A en juger par la surface que cette affaire occupe dans la presse française, la vie politique anglaise se limite vraisemblablement depuis plusieurs jours aux multiples amours de la belle Christine.

Monsieur PROFUMO, ministre de la guerre, se livrait, comme tous ses collègues occidentaux, à la préparation minutieuse de la troisième guerre mondiale. Le tract récemment distribué par les « marcheurs de la paix » nous avait même appris que dans ce domaine rien n'était laissé au hasard, et que les abris atoniques réservés aux autorités étaient déjà prêts.

Que l'on prépare ainsi de sang-froid le futur grand massacre, l'extermination de la moitié de l'humanité peut-être, pour la protection et les plus grands bénéfices de la bourgeoisie anglaise, les socialistes de Sa Majesté n'y trouvent rien à redire. A la place du ministre conservateur ils auraient d'ailleurs fait la même politique. Et ce qu'ils lui reprochent c'est d'avoir laissé percer le secret de l'emplacement de ces abris.

Les travaillistes n'ont pas de préjugés, et puis, jurent-ils, dans le pays qui a donné au monde le mot « fair-play », pas question « d'accabler un homme à terre », d'exploiter ce « scandale » à des fins politiques, L'avoir suscité leur suffit amplement.

Car, non seulement ce sont les travaillistes qui ont fourni les pièces à conviction et obtenu, malgré les réticences officielles, l'ouverture d'une enquête, mais encore n'est-il pas exclu que PROFUMO ne soit pas purement et simplement tombé dans une provocation.

Le ministre de la guerre n'était, certainement pas le seul parlementaire anglais ayant une maîtresse appointée. Et c'est bien pourquoi la révélation de ce seul fait n'aurait pas suffi à le contraindre à démissionner. La riposte eût été trop facile, et les nobles assemblées eussent bientôt été dépeuplées. Mais, qui pouvait mieux que les organisateurs d'un réseau de call-girls, le compromettre à son insu et réunir au fur et à mesure toutes les pièces du dossier ?

Car ce n'est pas tant au nom de la morale, mais au nom de la défense nationale bien comprise, que l'opposition se déchaîne. Sur le fond les travaillistes n'ont rien à reprocher à la politique militaire de PROFUMO, le centre du drame, ce sont les relations ayant existé entre Christine Keeler et l'attaché militaire soviétique (rappelé en URSS il y a plus de six mois). Il faut bien reconnaître que tout cela met les conservateurs en fâcheuse posture. Toute la presse réactionnaire et puritaine, qui n'a généralement pas assez de louanges à leur décerner se voile le. face devant le spectacle de cette « petite traînée », comme l'écrit si élégamment le conservateur « Times », partageant ses faveurs entre un Anglais, un Russe, et, horreur, un Jamaïcain.

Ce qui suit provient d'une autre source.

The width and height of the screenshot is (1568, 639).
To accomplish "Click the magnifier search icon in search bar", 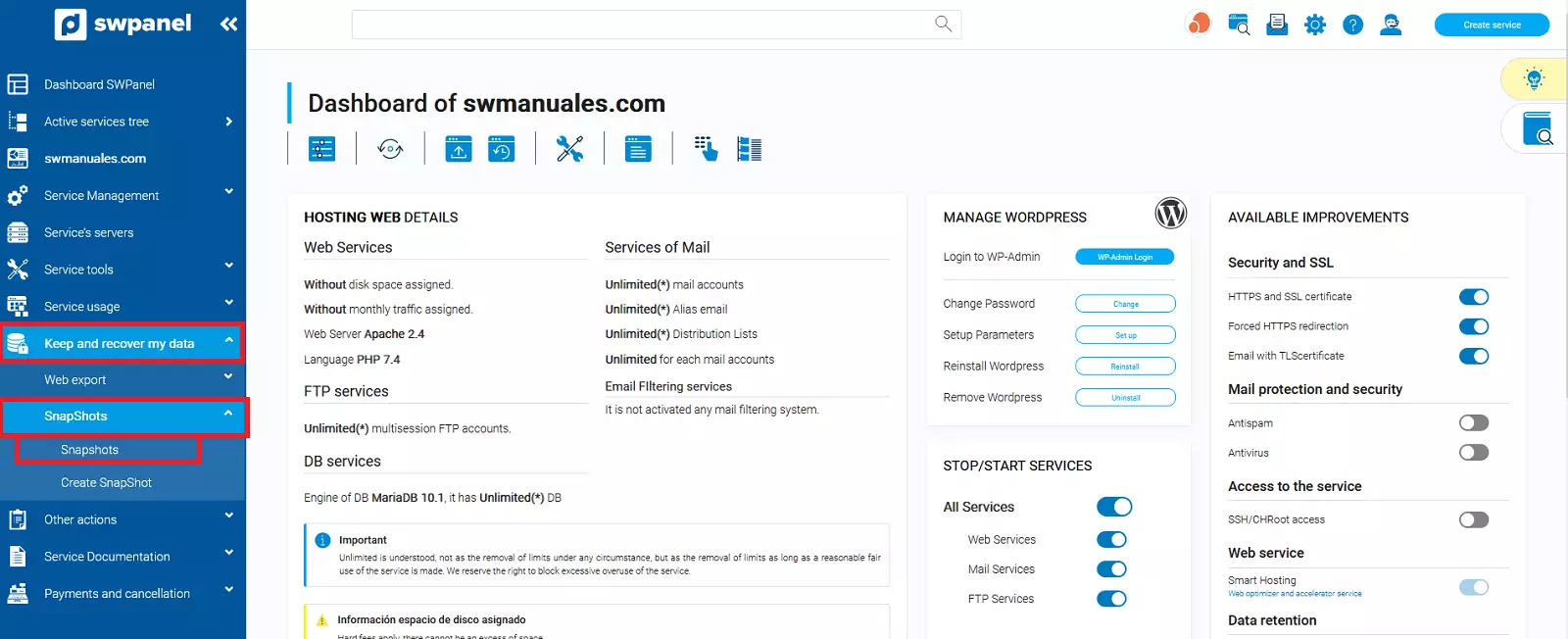I will click(x=943, y=24).
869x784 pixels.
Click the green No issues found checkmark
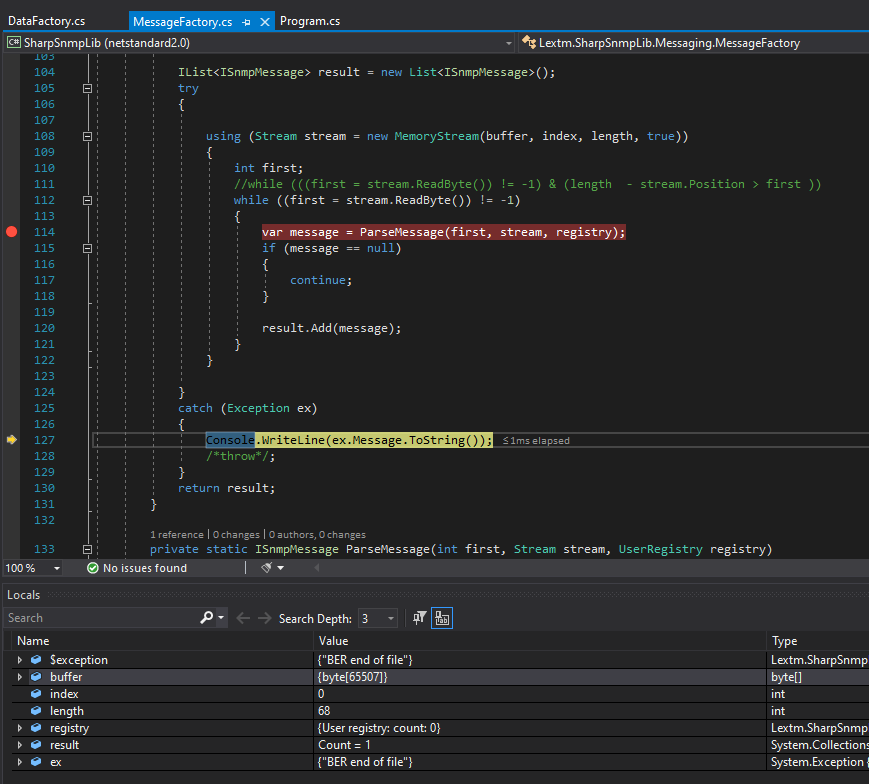click(x=93, y=568)

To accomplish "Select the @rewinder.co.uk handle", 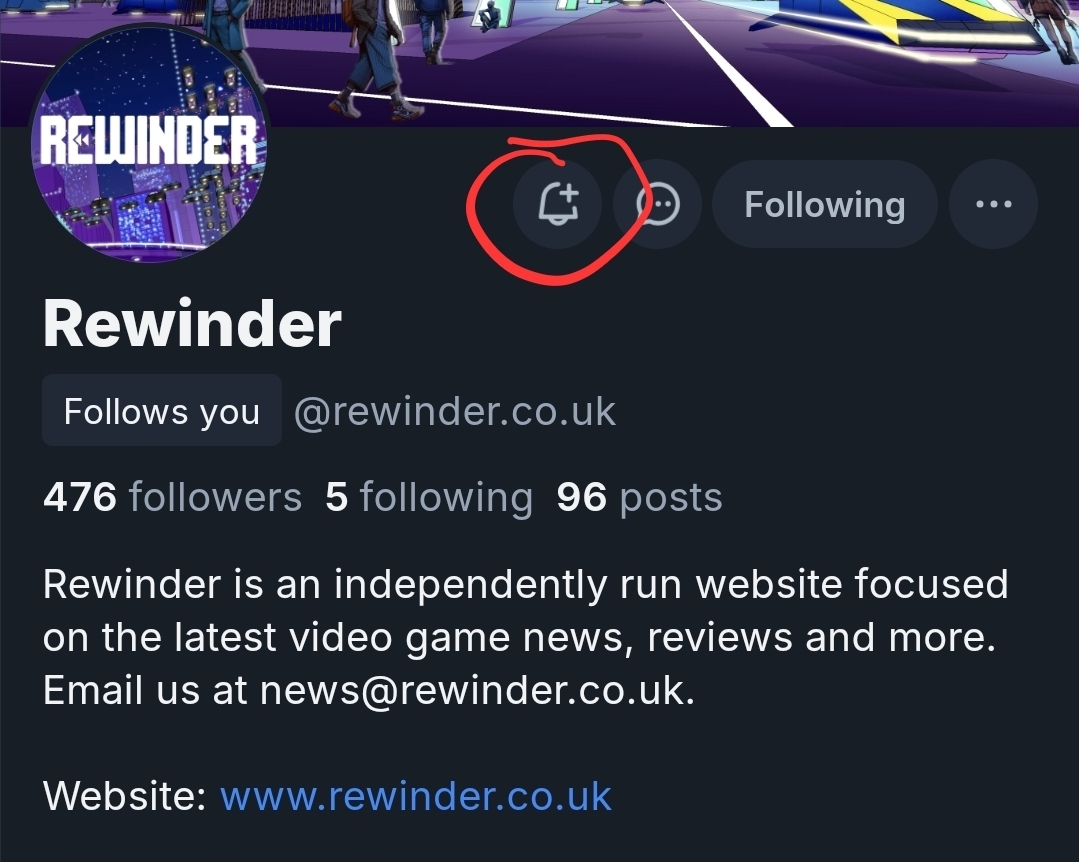I will [x=455, y=411].
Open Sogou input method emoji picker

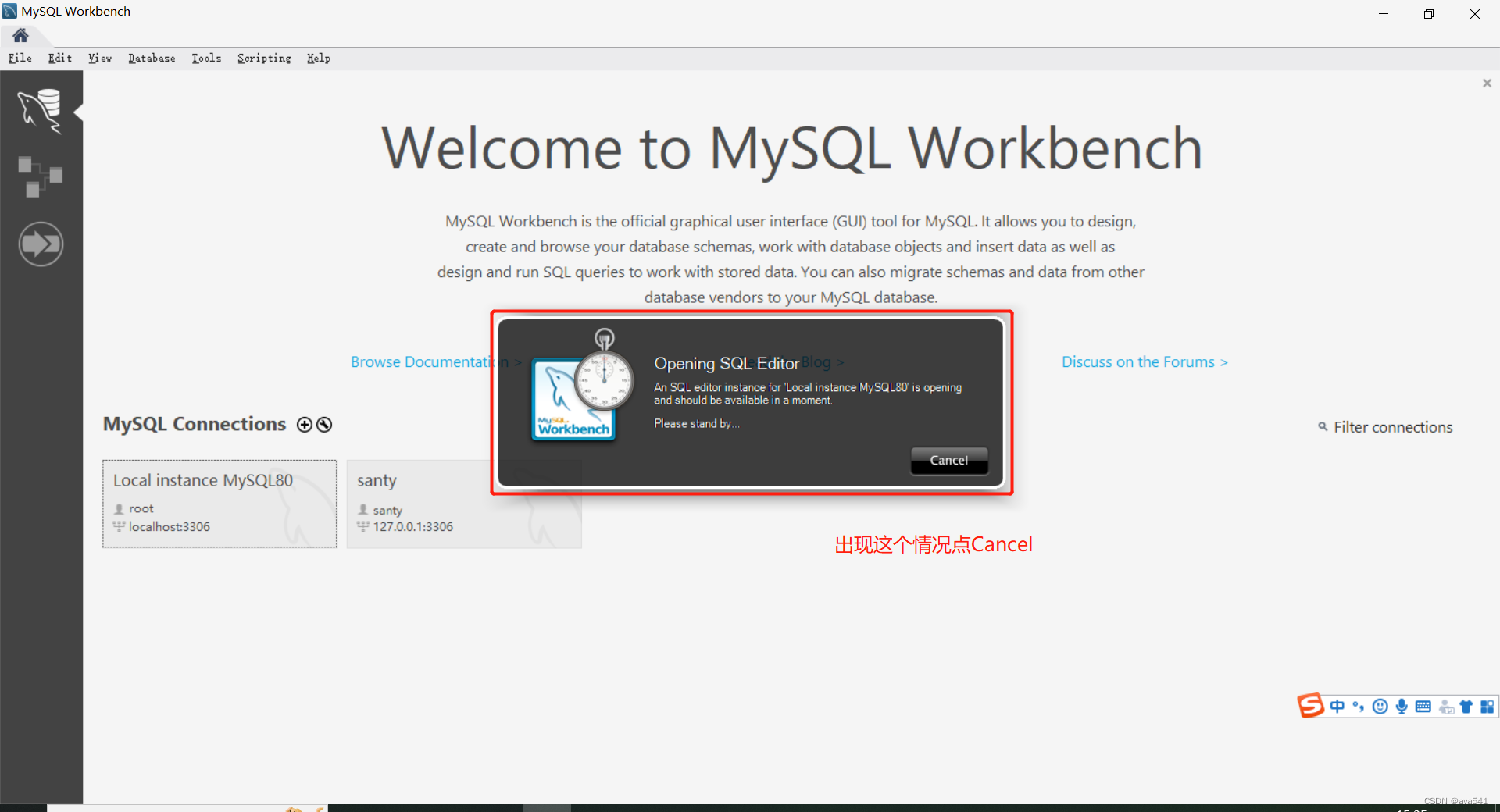click(1380, 706)
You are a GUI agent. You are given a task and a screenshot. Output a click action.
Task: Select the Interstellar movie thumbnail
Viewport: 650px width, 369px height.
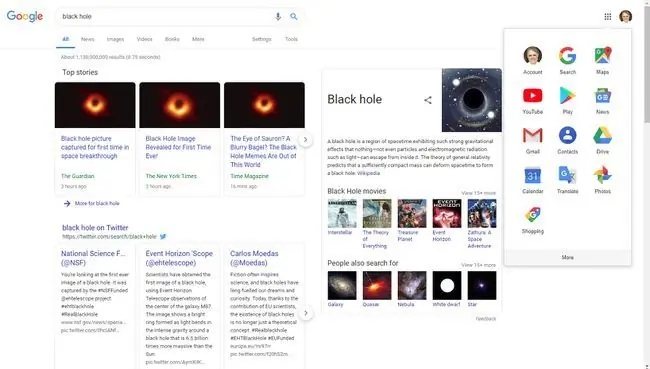[x=342, y=214]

Du coup, nombre de vertueux conservateurs se seraient sentis obligés de s'abstenir dans le scrutin de confiance, si, heureusement pour Macmillan, leur bon ange n'avait rappelé à ces défenseurs de la morale qu'ils risquaient fort de ne pas retrouver leur siège en cas de nouvelles consultations électorales. Le gouvernement Macmillan a obtenu, comme c'était prévisible, un sursis. Mais sa démission, après ce vote où sa majorité est tombée de 98 à 69 voix (près de 30 députés conservateurs lui ayant refusé leur confiance), n'est pas exclue, et de toute manière, cette affaire aura sans doute des répercussions importantes sur le résultat des prochaines élections quelle que soit leur date.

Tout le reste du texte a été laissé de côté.